De Torres cited Japanese company Marubeni Corporation’s recent concession contract with the Vietnamese government to build the new 1,200MW Nghi Son 2 coal-fired power plant in Vietnam. She also claimed that Japan is currently the biggest public financier of the Asian coal power plan – leading other major countries such as China, Korea, and Germany.

According to De Torres, the Japan Bank for International Cooperation (JBIC) has been making huge investments in the Asian coal expansion, financing, most recently, Vietnam’s Nghi Son 2 coal-fired power plant and Indonesia’s Cirebon 2 coal-fired power plant.

“Japan persists in its push for more coal in the region amidst peoples and civil society organizations’ plea to cease carbonization,” said Atty. De Torres.

“Vietnam and Indonesia – two of the most climate-vulnerable countries in Southeast Asia – are forced to host more Japan-backed coal. Indonesia’s Cirebon 2, for instance, has recently received Japan’s coal finance despite court revocation of its environmental permit,” added De Torres. Sanlakas Secretary-General Atty. Aaron Pedrosa slammed Japan Prime Minister Shinzo Abe’s aggressive campaign for coal, including the “clean coal” push, claiming that it is mired with lies about the true impacts of coal.

“‘Clean coal’ is an oxymoron and a dirty lie. Coal simply cannot be scrubbed clean of the long history of suffering it has caused on the people and environment,” said Sanlakas Secretary-General Aaron Pedrosa.
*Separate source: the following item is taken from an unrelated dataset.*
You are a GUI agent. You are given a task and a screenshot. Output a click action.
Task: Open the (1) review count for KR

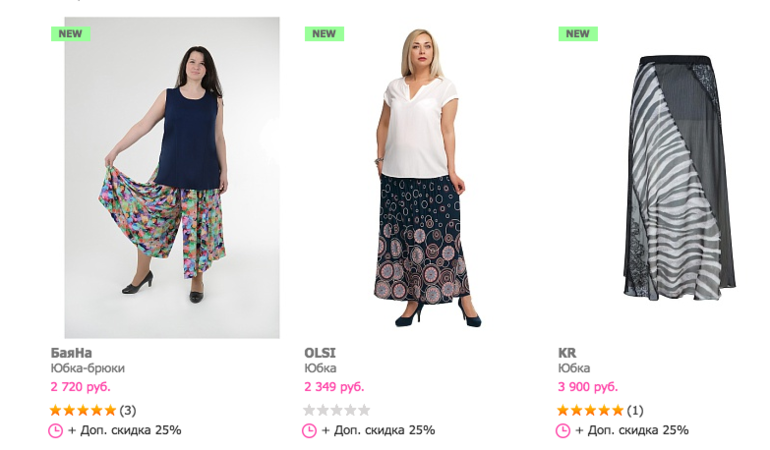click(x=635, y=410)
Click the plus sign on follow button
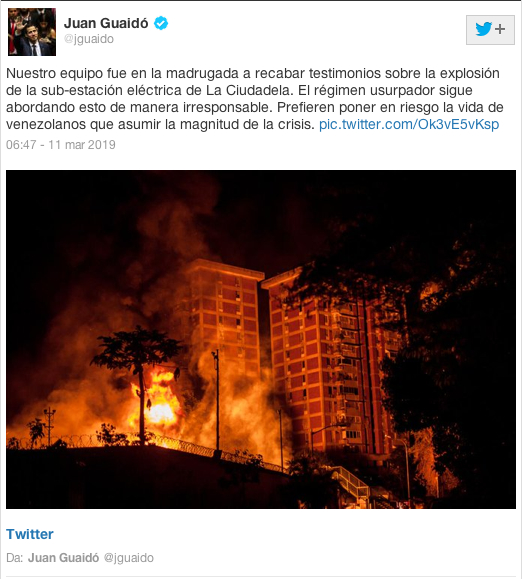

Pedrosa cited 960 annual premature deaths found to be due to coal emissions in the Philippines alone, along with other economic and social issues stemming from the coal industry. He claims that “clean coal” has little difference with traditional coal.

“‘Clean coal’ technologies still produce the same damaging amount of emissions and pollution. Their only difference with traditional coal is that they are more expensive for the countries that can’t afford them,” said Pedrosa.

“Far from being a tool of development, any and all coal expansion within the region ensures profit only for the few coal companies, and traps climate-vulnerable regions like Southeast Asia into further poverty and climate change-induced suffering,” he continued. According to Pedrosa, the energy demand of Southeast Asia’s economic development must not be met through the use of dirty fossil fuel energy, given the losses that coal’s environmental impacts entail.

“Whatever semblance of economic growth Southeast Asia currently enjoys will be undone by the climate change effects of continuous fossil fuel burning,” said Pedrosa.

De Torres stated that severe global warming caused by the increase in coal burning significantly affects the region whose large proportion of the population and economic activity are concentrated along the coastlines and whose livelihood depends heavily on agriculture.

“Projections of climate change-caused economic losses in Southeast Asia include a decline of up to 50 percent of rice yield potential by 2100 and a loss of 6.7 percent of combined gross domestic product (GDP) each year by 2100,” said De Torres.

Pedrosa stressed that Japan’s coal push is regressive instead of spurring genuine development. “If a technologically advanced society like Japan truly cared for the development of the Southeast Asian peoples, it must divest from all support from coal and instead put its money and expertise on sustainable and accessible sources of energy like renewables,” stated Pedrosa.

De Torres highlighted renewable energy’s steady trend of decline in costs, citing it as a manifestation of renewables’ increasing viability as the next energy source after an obsolete coal.

“Southeast Asia is ripe with renewable energy sources, like solar and hydro, which the most climate-vulnerable of its people have easier access to. Compared to a coal-backed economy, development that is founded on clean and sustainable energy is development that is sustainable and resilient,” said De Torres.